16. Welke vertroosting hebben zij die hun gezin hebben verloren omdat zij hun standpunt voor de waarheid hebben ingenomen?
16 Zijn er enkelen van u die thans deze regels lezen en die wegens de waarheid hun gezinsleden hebben verloren, zoals in de twee gevallen waarover hierboven is gesproken? Is uw geval gelijk dat van hen? Denkt gij dat gij uw gezinsleden hebt verloren?
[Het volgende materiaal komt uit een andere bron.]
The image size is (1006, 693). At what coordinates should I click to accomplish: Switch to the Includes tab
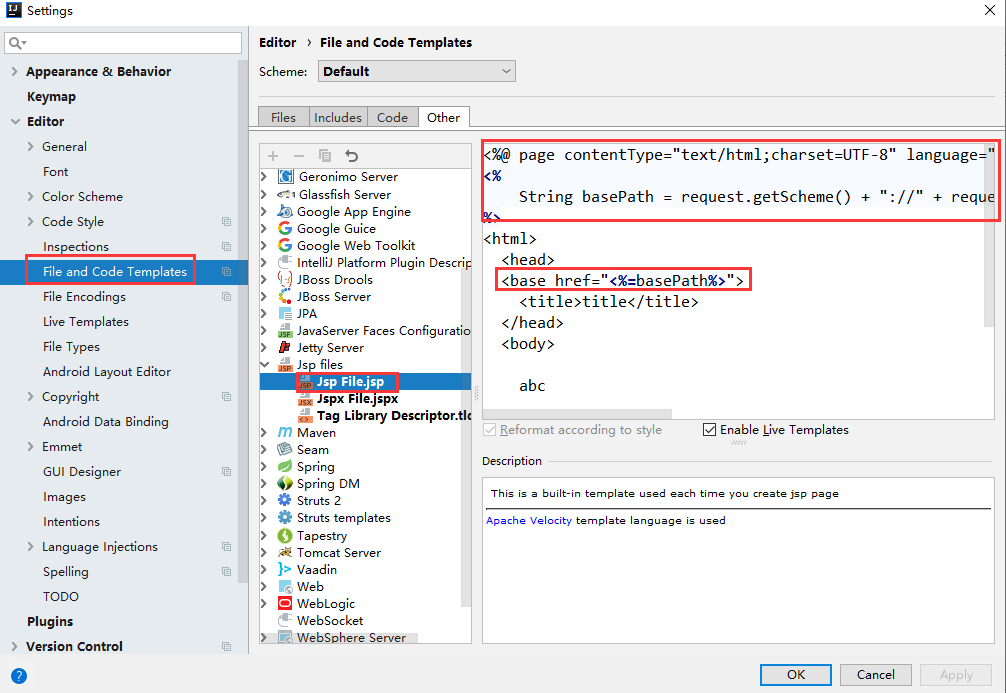tap(338, 118)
Indien dit zo is, kijk dan slechts om u heen en zie uw nieuwe broeders en zusters van de Nieuwe-Wereldmaatschappij, die met u zijn verenigd in Jehovah’s dienst, en besef dan terwijl gij om u heen ziet, dat gij de vervulling van Jezus’ belofte meemaakt: „Niemand heeft ter wille van mij en ter wille van het goede nieuws huis of broeders of zusters of moeder of vader of kinderen of landerijen verlaten dien niet nu in deze tijd honderdvoud zal ontvangen, huizen en broeders en zusters en moeders en kinderen en landerijen, met vervolgingen, en in het komende samenstel van dingen eeuwig leven” (Mark. 10:29, 30, NW). En gij hebt niet slechts het dozijn of de honderd broeders en zusters verworven die zich thans rondom u bevinden in uw plaatselijke gemeente. Neen, over de gehele aarde zijn er honderdduizenden van hen, die bereid zijn u met open armen, open deuren en bovenal met een open hart te ontvangen. En deze grote theocratische gezinskring zal niet worden verbroken door irritatie, door ergernis, door strijd, door opstand of door goddeloosheid, want het is een gezin dat is verenigd onder Jehovah God en zijn Koning Christus Jezus, en ieder lid in dit gezin doet ijverig zijn best om voor eeuwig het theocratische gedrag in deze gelukkige gezinskring te bewaren! Moge Jehovah ons helpen dit altijd te doen!